» **What this task involves**
Write out, word for word and with no pictures, each line below from the one containing "Click the info icon at bottom right" through the one containing "The image size is (1671, 846).", both included, and no other line.

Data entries
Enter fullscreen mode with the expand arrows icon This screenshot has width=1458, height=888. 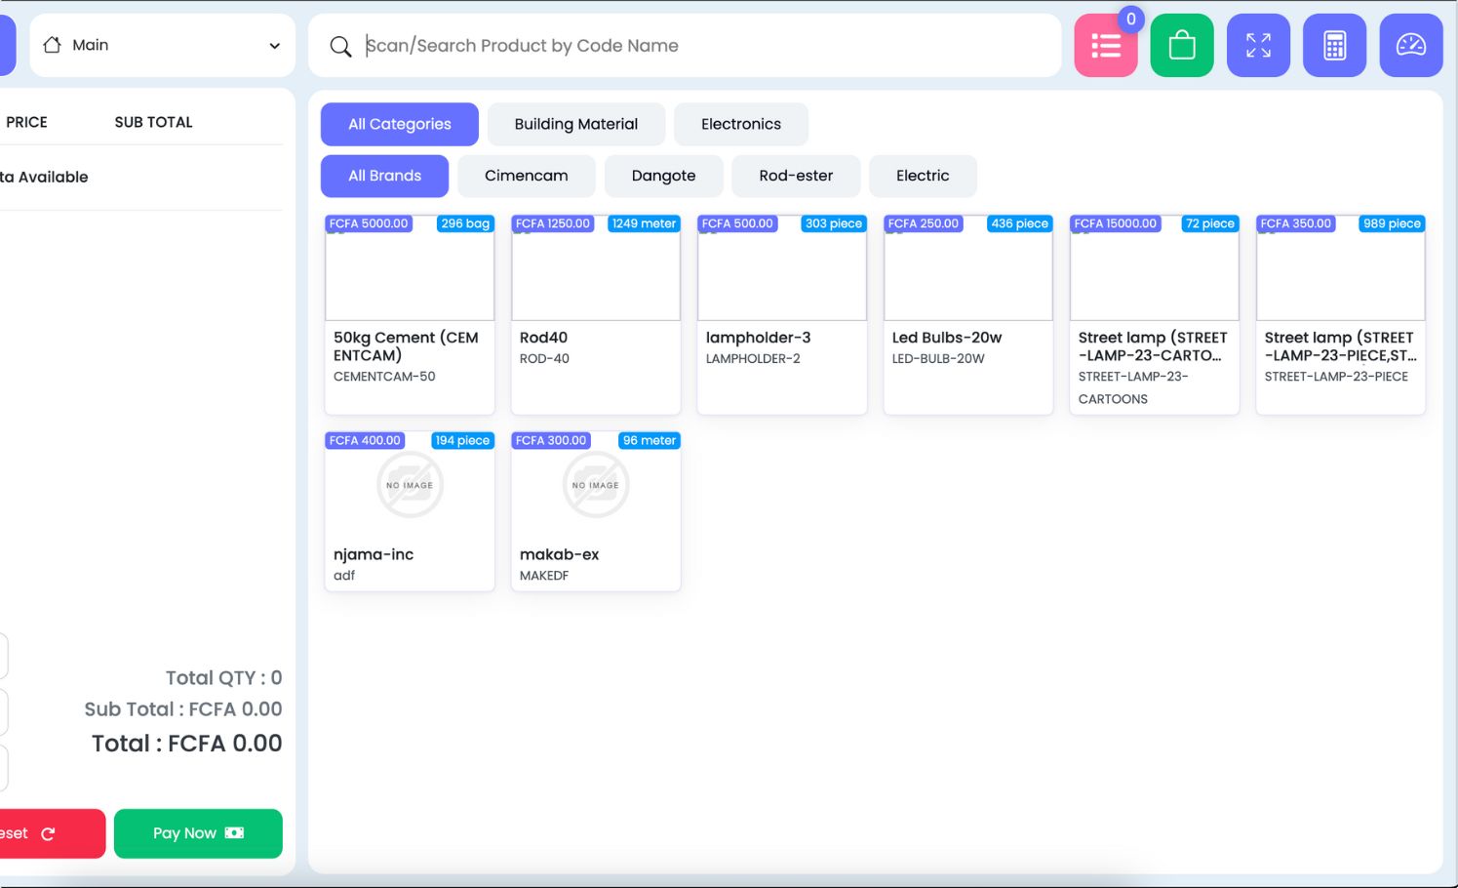[x=1258, y=45]
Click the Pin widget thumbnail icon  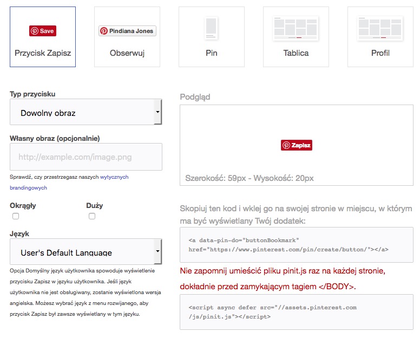pyautogui.click(x=211, y=28)
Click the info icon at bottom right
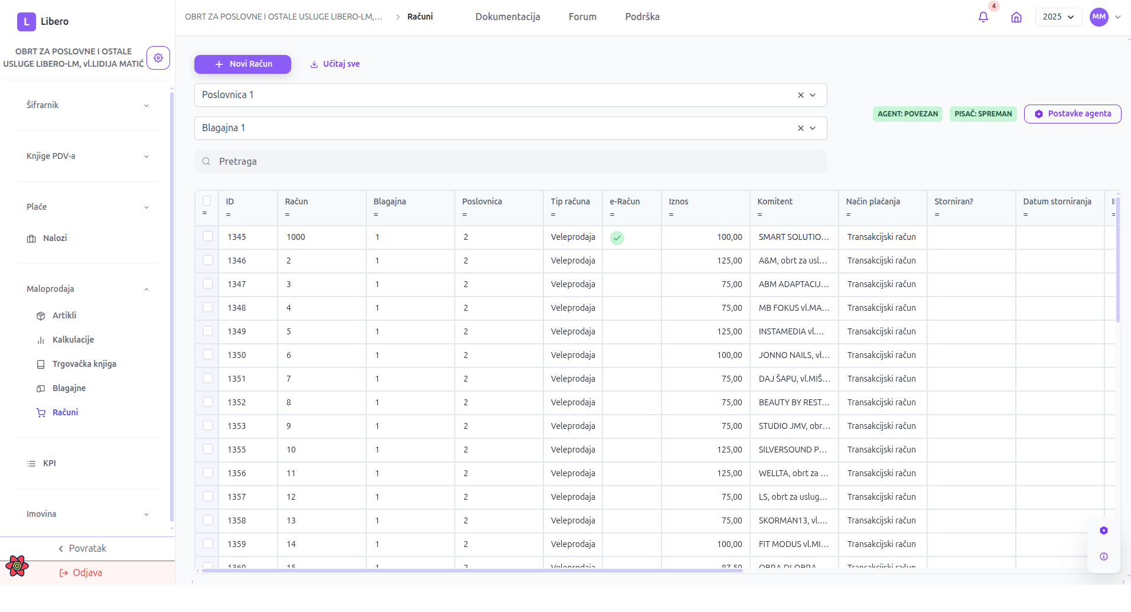 pos(1103,556)
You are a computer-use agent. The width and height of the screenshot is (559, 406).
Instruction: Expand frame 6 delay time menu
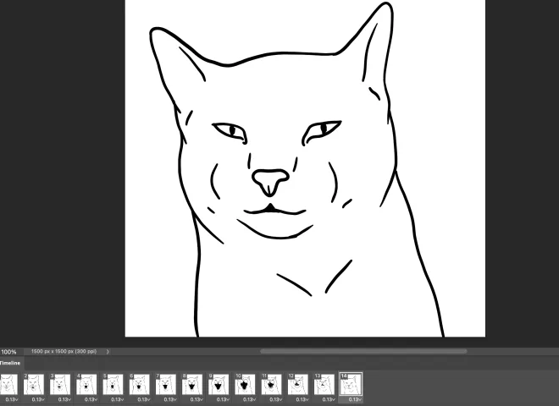(x=141, y=399)
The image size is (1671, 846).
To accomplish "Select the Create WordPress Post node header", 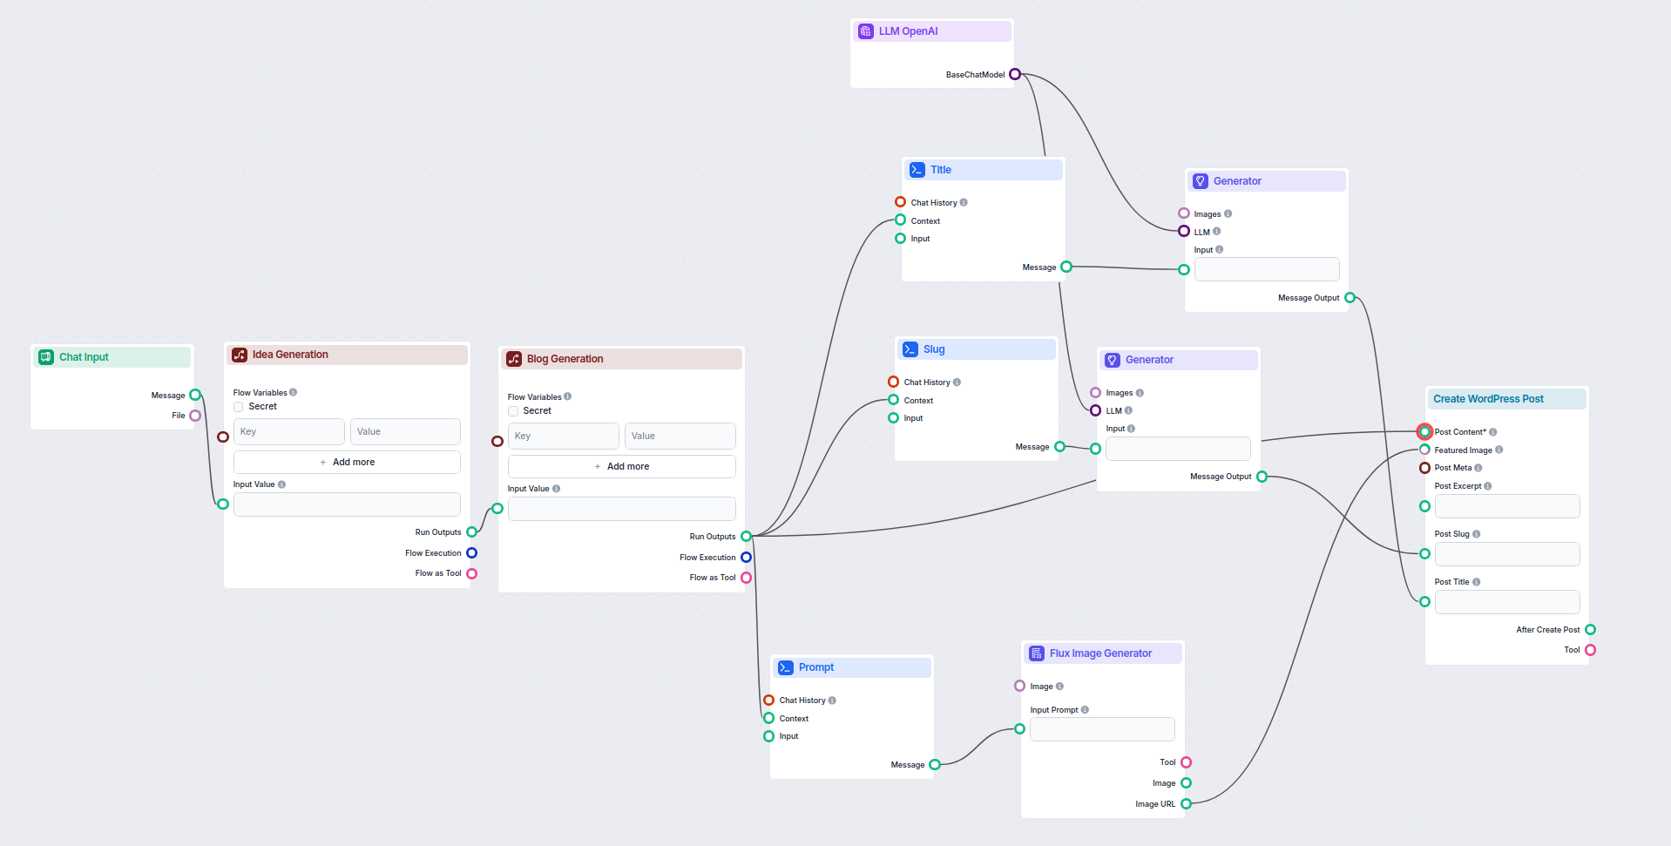I will tap(1506, 399).
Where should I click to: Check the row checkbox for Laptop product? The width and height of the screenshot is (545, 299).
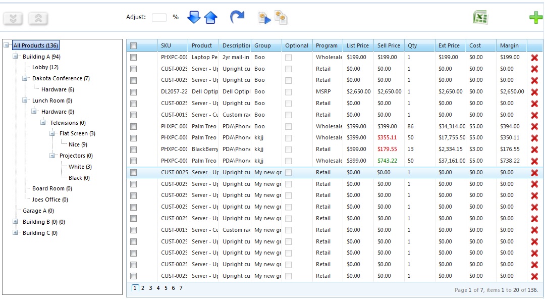pyautogui.click(x=134, y=58)
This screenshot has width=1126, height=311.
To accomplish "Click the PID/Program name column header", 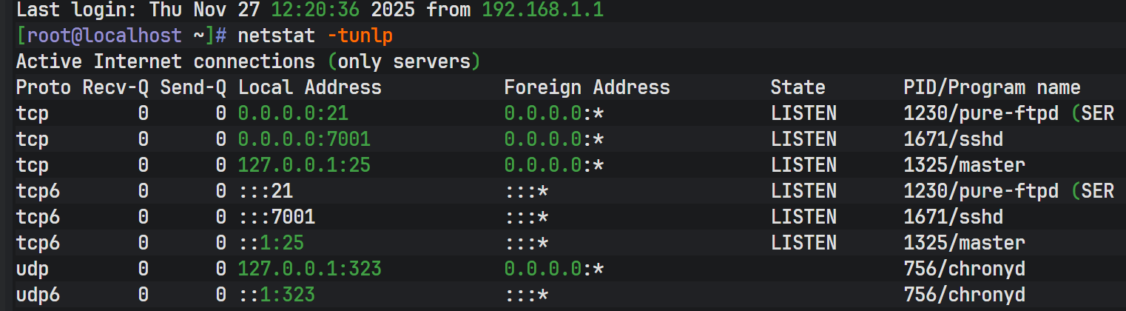I will (991, 87).
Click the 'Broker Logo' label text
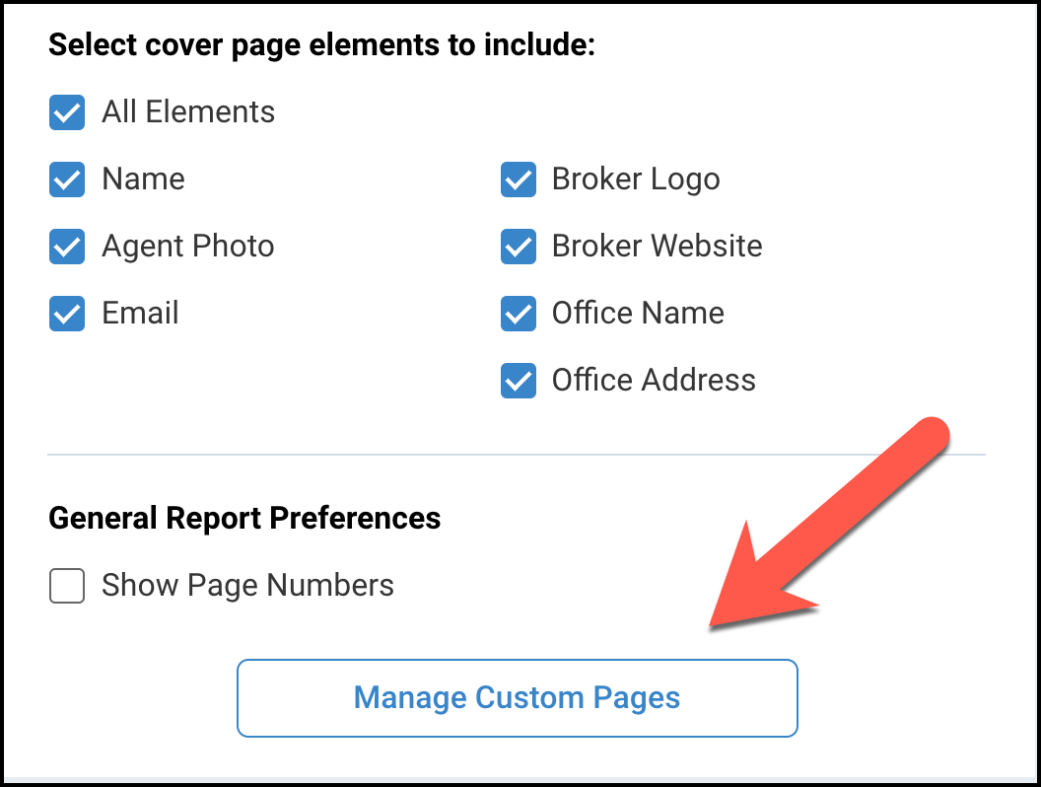Viewport: 1041px width, 787px height. (x=636, y=179)
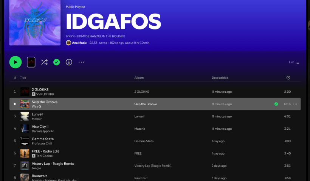
Task: Open the Ana Music profile link
Action: [79, 43]
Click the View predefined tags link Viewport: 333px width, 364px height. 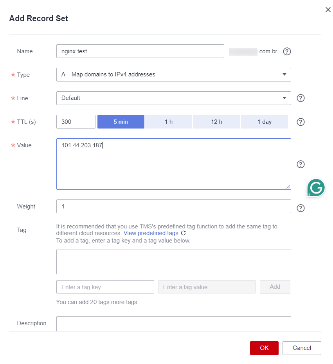click(x=151, y=233)
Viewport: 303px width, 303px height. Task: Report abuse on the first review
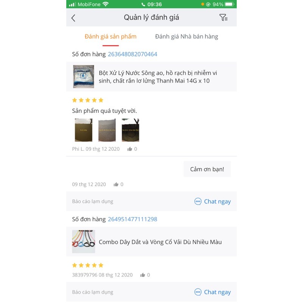[92, 201]

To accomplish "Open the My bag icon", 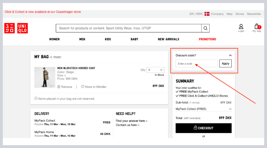I will (x=257, y=27).
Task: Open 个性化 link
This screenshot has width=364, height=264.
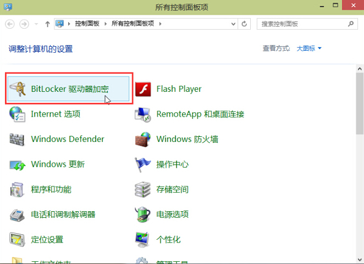Action: click(168, 240)
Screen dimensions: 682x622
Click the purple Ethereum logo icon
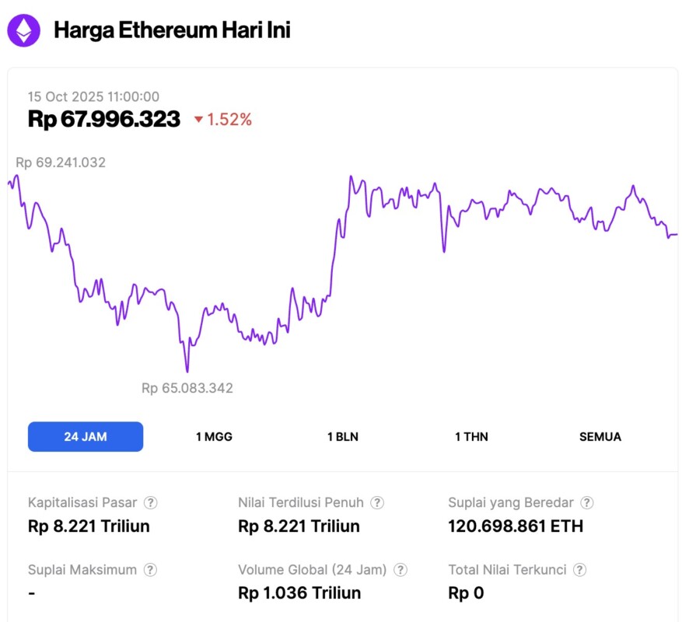click(24, 30)
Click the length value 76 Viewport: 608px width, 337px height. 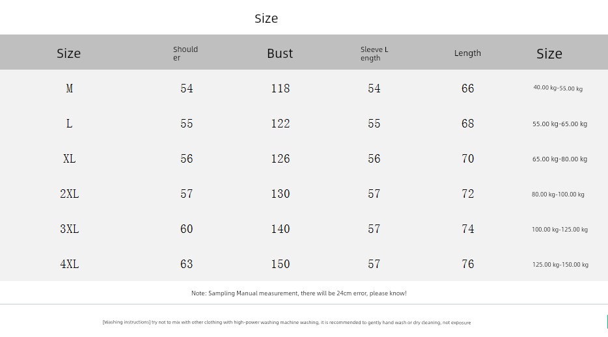point(467,263)

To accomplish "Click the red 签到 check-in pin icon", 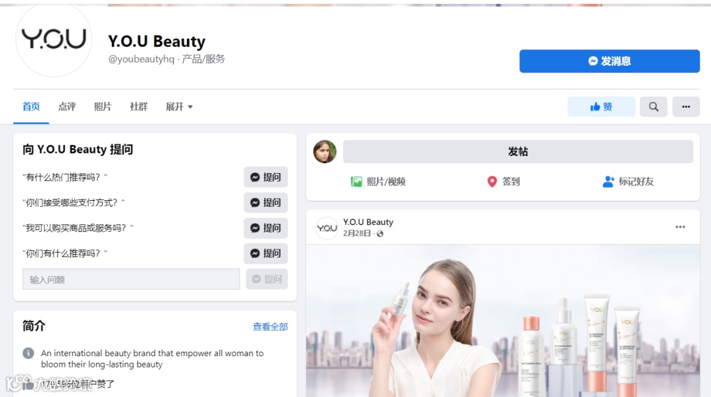I will 490,181.
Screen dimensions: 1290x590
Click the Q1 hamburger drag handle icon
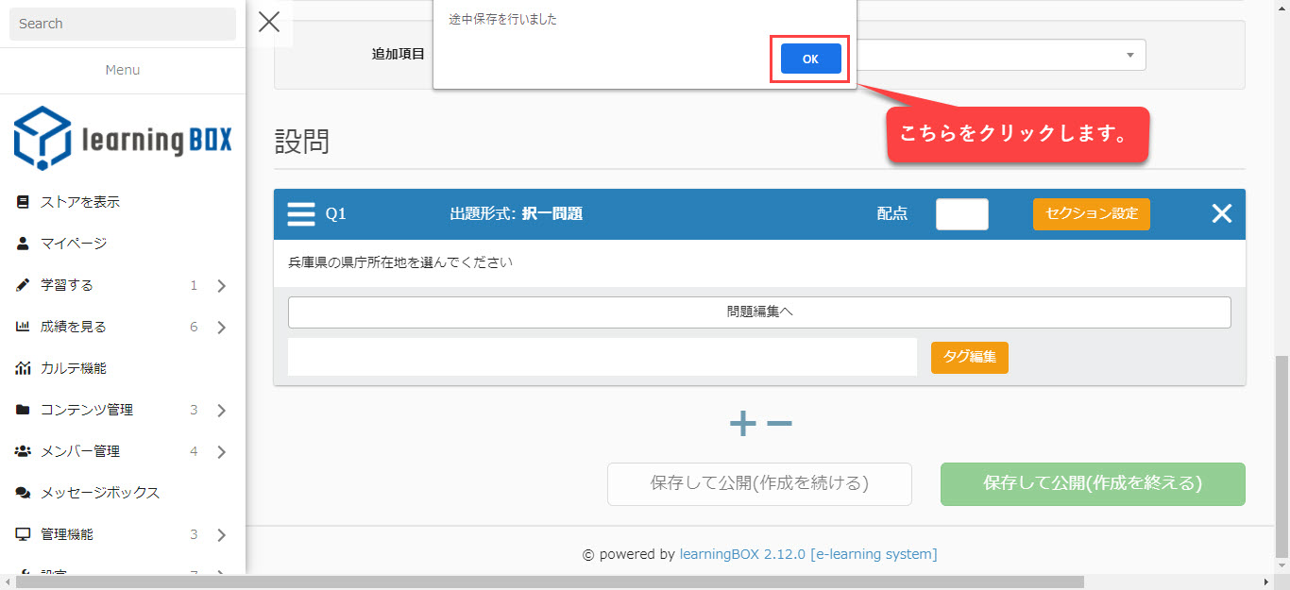click(x=300, y=214)
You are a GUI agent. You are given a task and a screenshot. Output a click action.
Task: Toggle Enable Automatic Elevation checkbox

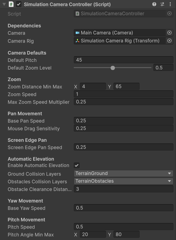point(77,165)
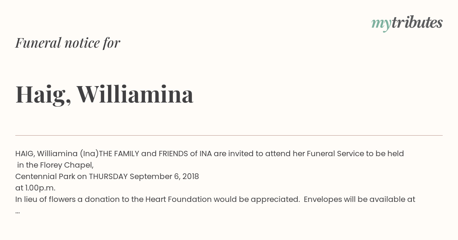Click 'Centennial Park on THURSDAY September 6, 2018'
The image size is (458, 240).
[107, 177]
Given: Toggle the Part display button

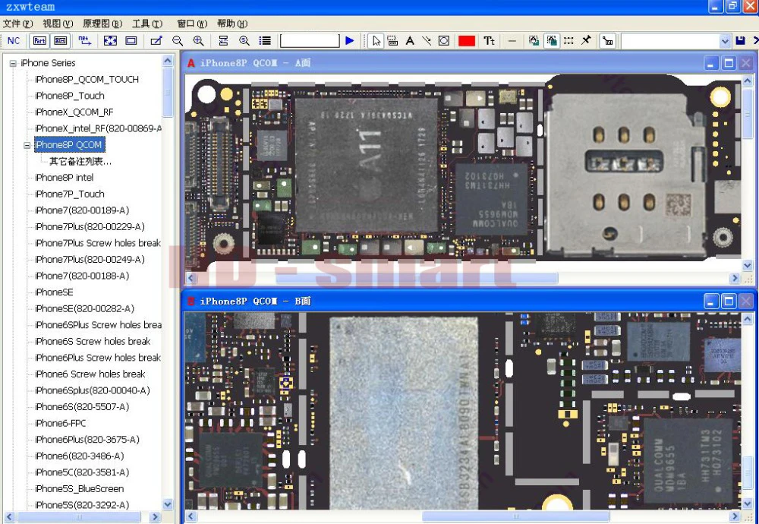Looking at the screenshot, I should click(x=39, y=41).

» **Expected answer**
Click the info icon at bottom right
 pos(1103,556)
You are a computer-use agent. The width and height of the screenshot is (559, 406).
Instruction: Expand frame 6 delay time menu
(x=141, y=399)
The image size is (1671, 846).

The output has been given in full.